21 Struggles of Being an Edinburgh Student Who Hates The Big Cheese
The Big Cheese stinks.
1. You dread the moment any of your friends suggest going to Potterrow.
2. You barely have time for predrinks before your friend* ushers you out of the flat so you can join The Queue.
*who shall henceforth be known as the “Die Hard Big Cheese Fan Friend.”
3. Die Hard Big Cheese Fan Friend promises you that you won’t have to wait for too long in The Queue.
They’re a filthy liar, and you know it.
4. You get there, and The Queue is so long that it practically reaches the Main Library.
5. You complain to Die Hard Big Cheese Fan Friend about the size of The Queue.
They claim it is “part of the experience.”
6. After a disgusting amount of time, you finally get inside.
And you remember how gross Potterrow is.
7. You realise you hate everyone in here, and you hate the fact that you’re here even more.
You wish you could go and sulk in the corner.
8. You hate this place more than anything, but you’ve waited long enough, so you decide you are just going to have to get very drunk.
And the only way to get through it is to drink a lot of VKs. Even though you hate them.

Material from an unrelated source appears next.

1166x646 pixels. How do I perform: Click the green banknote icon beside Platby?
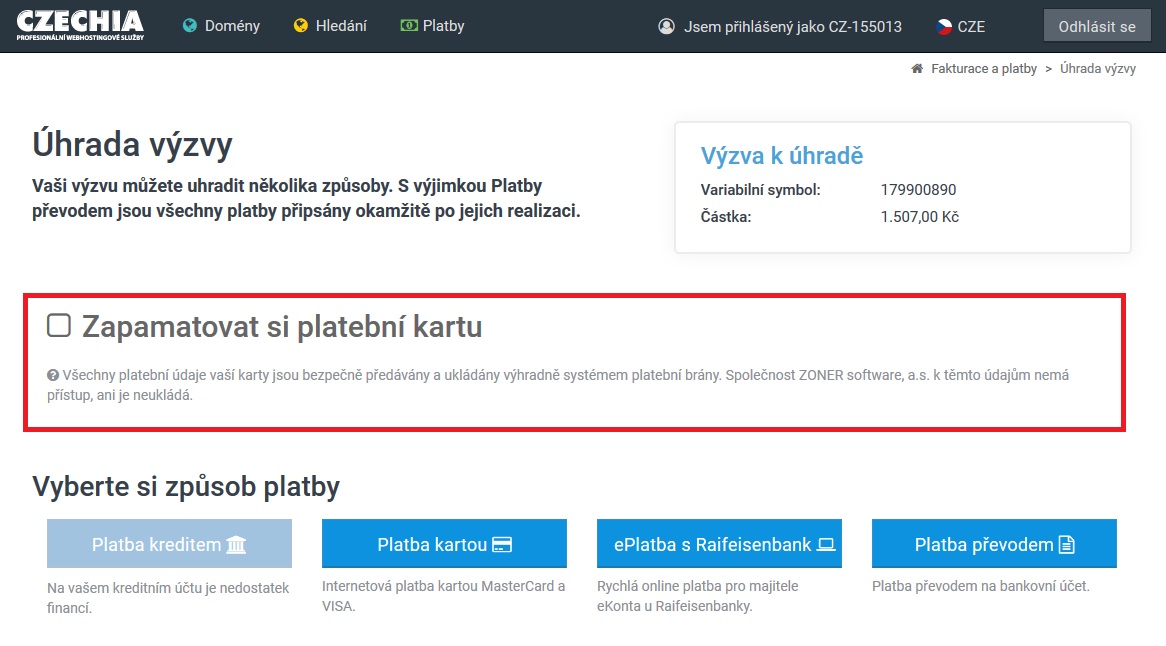point(408,26)
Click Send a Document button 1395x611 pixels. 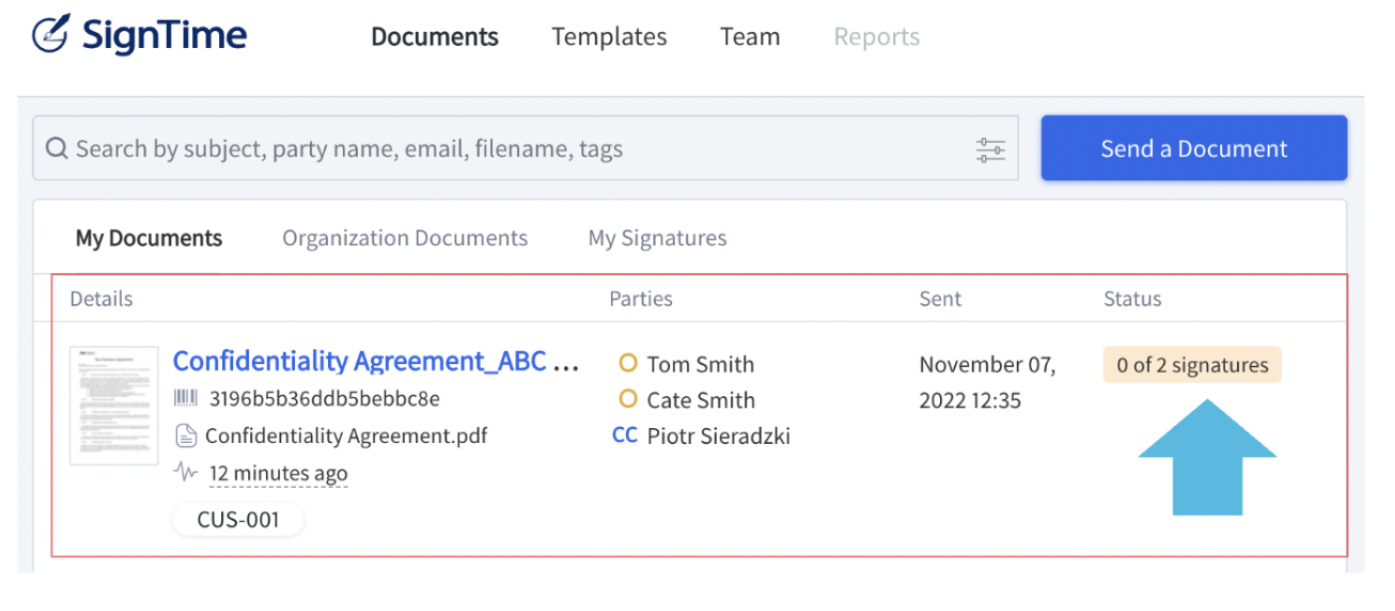click(x=1194, y=148)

And have no idea what the flavours are supposed to be.
9. You’ll probably see someone from a tutorial you had last semester and want to hide.
You never want to see them again for the rest of your life.
10. Some random first year will come up to you and think it’s perfectly acceptable to dance on you.
11. And said random first year just refuses to leave you alone.
Despite many unsubtle hints.
12. You just cannot understand why everyone goes mental whenever the DJ plays that song by B*Witched.
Blame it on the Die Hard Big Cheese Fan Friend.
13. Die Hard Big Cheese Fan Friend will try to drunkenly chat up that person they always see on 4th in the Main Library.
They’re coming across as a complete stalker but you don’t know what to do.
14. You meet that someone on your course who is still holding a grudge against you because you declined to work with them in a group.
So, of course, they have to come up and drunkenly insult you.
15. You run out of change for VK but a kind Big Cheese Enthusiast from one of your ALGs gives you some cash.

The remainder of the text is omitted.